══ TASK MATERIAL
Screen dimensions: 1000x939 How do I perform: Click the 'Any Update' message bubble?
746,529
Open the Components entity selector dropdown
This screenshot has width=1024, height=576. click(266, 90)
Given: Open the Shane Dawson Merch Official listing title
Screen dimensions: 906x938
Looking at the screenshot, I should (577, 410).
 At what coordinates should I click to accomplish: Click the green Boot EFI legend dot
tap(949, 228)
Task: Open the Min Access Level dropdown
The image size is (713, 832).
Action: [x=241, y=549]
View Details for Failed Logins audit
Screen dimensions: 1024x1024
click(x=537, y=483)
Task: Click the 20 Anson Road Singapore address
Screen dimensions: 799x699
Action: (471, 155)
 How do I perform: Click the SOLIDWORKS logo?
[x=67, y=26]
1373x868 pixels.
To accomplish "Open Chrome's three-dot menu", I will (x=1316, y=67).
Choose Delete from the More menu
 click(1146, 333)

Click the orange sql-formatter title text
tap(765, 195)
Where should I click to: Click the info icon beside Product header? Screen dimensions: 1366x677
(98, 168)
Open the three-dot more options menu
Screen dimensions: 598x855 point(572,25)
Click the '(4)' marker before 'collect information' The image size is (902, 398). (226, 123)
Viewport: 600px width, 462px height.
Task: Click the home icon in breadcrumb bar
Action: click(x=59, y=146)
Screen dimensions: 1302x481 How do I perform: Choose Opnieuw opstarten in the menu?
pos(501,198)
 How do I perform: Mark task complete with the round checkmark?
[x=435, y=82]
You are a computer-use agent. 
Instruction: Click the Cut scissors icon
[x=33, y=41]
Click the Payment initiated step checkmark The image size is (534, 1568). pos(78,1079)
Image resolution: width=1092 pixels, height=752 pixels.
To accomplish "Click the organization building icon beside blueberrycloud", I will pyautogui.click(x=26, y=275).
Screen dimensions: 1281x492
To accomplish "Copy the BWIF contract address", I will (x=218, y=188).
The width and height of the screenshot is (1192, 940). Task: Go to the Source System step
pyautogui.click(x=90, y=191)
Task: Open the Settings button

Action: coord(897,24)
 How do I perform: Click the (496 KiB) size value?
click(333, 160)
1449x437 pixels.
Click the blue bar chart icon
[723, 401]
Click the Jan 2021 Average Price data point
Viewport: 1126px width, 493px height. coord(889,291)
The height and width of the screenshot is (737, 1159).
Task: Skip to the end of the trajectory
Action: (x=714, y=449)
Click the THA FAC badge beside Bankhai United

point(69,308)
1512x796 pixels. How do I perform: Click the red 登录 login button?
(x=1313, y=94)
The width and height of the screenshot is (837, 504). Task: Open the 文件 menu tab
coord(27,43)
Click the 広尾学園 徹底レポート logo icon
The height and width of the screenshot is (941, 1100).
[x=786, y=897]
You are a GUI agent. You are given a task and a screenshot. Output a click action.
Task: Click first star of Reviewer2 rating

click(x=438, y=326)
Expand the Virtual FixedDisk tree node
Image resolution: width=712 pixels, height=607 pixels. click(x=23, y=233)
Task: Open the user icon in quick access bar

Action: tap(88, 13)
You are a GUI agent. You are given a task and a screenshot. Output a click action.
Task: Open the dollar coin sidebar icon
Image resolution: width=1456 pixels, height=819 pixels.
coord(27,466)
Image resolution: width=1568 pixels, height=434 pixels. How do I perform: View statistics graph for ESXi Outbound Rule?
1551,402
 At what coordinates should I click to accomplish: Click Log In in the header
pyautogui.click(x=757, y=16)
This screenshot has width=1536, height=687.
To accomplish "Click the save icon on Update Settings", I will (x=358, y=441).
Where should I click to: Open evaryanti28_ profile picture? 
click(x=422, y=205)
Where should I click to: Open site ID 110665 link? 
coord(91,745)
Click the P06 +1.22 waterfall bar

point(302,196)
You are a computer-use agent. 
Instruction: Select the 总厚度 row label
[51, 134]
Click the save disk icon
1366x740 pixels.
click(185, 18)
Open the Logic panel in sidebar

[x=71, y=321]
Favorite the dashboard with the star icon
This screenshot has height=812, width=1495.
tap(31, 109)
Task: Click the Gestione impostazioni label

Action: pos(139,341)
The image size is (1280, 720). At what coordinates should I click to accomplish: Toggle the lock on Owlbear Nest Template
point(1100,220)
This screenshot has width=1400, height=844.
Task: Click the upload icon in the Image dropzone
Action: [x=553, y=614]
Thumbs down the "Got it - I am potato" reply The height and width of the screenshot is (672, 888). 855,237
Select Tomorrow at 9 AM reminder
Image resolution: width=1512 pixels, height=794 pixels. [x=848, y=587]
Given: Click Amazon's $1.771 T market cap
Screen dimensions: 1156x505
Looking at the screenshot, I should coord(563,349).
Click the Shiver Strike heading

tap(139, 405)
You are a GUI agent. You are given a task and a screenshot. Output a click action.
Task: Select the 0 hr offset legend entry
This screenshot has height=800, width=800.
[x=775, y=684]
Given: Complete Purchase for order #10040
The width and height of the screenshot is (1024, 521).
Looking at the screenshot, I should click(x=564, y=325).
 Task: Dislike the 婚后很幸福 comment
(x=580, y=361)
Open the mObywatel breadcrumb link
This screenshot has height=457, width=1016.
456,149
════
**YOUR ASSIGNMENT**
Transcribe the listing above in full, so that every line matches exactly.

**COMPLETED EXERCISE**
Screen dimensions: 1000x939 How do I perform: Click the 'Any Update' message bubble?
746,529
Open the Components entity selector dropdown
This screenshot has width=1024, height=576. click(266, 90)
Given: Open the Shane Dawson Merch Official listing title
Screen dimensions: 906x938
Looking at the screenshot, I should (577, 410).
 At what coordinates should I click to accomplish: Click the green Boot EFI legend dot
tap(949, 228)
Task: Open the Min Access Level dropdown
The image size is (713, 832).
Action: [x=241, y=549]
View Details for Failed Logins audit
Screen dimensions: 1024x1024
click(x=537, y=483)
Task: Click the 20 Anson Road Singapore address
Screen dimensions: 799x699
Action: (471, 155)
 How do I perform: Click the SOLIDWORKS logo?
[x=67, y=26]
1373x868 pixels.
To accomplish "Open Chrome's three-dot menu", I will (x=1316, y=67).
Choose Delete from the More menu
 click(1146, 333)

Click the orange sql-formatter title text
tap(765, 195)
Where should I click to: Click the info icon beside Product header? Screen dimensions: 1366x677
(98, 168)
Open the three-dot more options menu
Screen dimensions: 598x855 point(572,25)
Click the '(4)' marker before 'collect information' The image size is (902, 398). (226, 123)
Viewport: 600px width, 462px height.
Task: Click the home icon in breadcrumb bar
Action: click(x=59, y=146)
Screen dimensions: 1302x481 How do I perform: Choose Opnieuw opstarten in the menu?
pos(501,198)
 How do I perform: Mark task complete with the round checkmark?
[x=435, y=82]
You are a computer-use agent. 
Instruction: Click the Cut scissors icon
[x=33, y=41]
Click the Payment initiated step checkmark The image size is (534, 1568). pos(78,1079)
Image resolution: width=1092 pixels, height=752 pixels.
To accomplish "Click the organization building icon beside blueberrycloud", I will pyautogui.click(x=26, y=275).
Screen dimensions: 1281x492
To accomplish "Copy the BWIF contract address", I will (x=218, y=188).
The width and height of the screenshot is (1192, 940). Task: Go to the Source System step
pyautogui.click(x=90, y=191)
Task: Open the Settings button

Action: coord(897,24)
 How do I perform: Click the (496 KiB) size value?
click(333, 160)
1449x437 pixels.
Click the blue bar chart icon
[723, 401]
Click the Jan 2021 Average Price data point
Viewport: 1126px width, 493px height. coord(889,291)
The height and width of the screenshot is (737, 1159).
Task: Skip to the end of the trajectory
Action: (x=714, y=449)
Click the THA FAC badge beside Bankhai United

point(69,308)
1512x796 pixels. How do I perform: Click the red 登录 login button?
(x=1313, y=94)
The width and height of the screenshot is (837, 504). Task: Open the 文件 menu tab
coord(27,43)
Click the 広尾学園 徹底レポート logo icon
The height and width of the screenshot is (941, 1100).
[x=786, y=897]
You are a GUI agent. You are given a task and a screenshot. Output a click action.
Task: Click first star of Reviewer2 rating

click(x=438, y=326)
Expand the Virtual FixedDisk tree node
Image resolution: width=712 pixels, height=607 pixels. click(x=23, y=233)
Task: Open the user icon in quick access bar

Action: tap(88, 13)
You are a GUI agent. You are given a task and a screenshot. Output a click action.
Task: Open the dollar coin sidebar icon
Image resolution: width=1456 pixels, height=819 pixels.
coord(27,466)
Image resolution: width=1568 pixels, height=434 pixels. How do I perform: View statistics graph for ESXi Outbound Rule?
1551,402
 At what coordinates should I click to accomplish: Click Log In in the header
pyautogui.click(x=757, y=16)
This screenshot has width=1536, height=687.
To accomplish "Click the save icon on Update Settings", I will (x=358, y=441).
Where should I click to: Open evaryanti28_ profile picture? 
click(x=422, y=205)
Where should I click to: Open site ID 110665 link? 
coord(91,745)
Click the P06 +1.22 waterfall bar

point(302,196)
You are a computer-use agent. 
Instruction: Select the 总厚度 row label
[51, 134]
Click the save disk icon
1366x740 pixels.
click(185, 18)
Open the Logic panel in sidebar

[x=71, y=321]
Favorite the dashboard with the star icon
This screenshot has height=812, width=1495.
tap(31, 109)
Task: Click the Gestione impostazioni label

Action: pos(139,341)
The image size is (1280, 720). At what coordinates should I click to accomplish: Toggle the lock on Owlbear Nest Template
point(1100,220)
This screenshot has width=1400, height=844.
Task: Click the upload icon in the Image dropzone
Action: [x=553, y=614]
Thumbs down the "Got it - I am potato" reply The height and width of the screenshot is (672, 888). 855,237
Select Tomorrow at 9 AM reminder
Image resolution: width=1512 pixels, height=794 pixels. [x=848, y=587]
Given: Click Amazon's $1.771 T market cap
Screen dimensions: 1156x505
Looking at the screenshot, I should coord(563,349).
Click the Shiver Strike heading

tap(139, 405)
You are a GUI agent. You are given a task and a screenshot. Output a click action.
Task: Select the 0 hr offset legend entry
This screenshot has height=800, width=800.
[x=775, y=684]
Given: Complete Purchase for order #10040
The width and height of the screenshot is (1024, 521).
Looking at the screenshot, I should click(x=564, y=325).
 Task: Dislike the 婚后很幸福 comment
(x=580, y=361)
Open the mObywatel breadcrumb link
This screenshot has height=457, width=1016.
456,149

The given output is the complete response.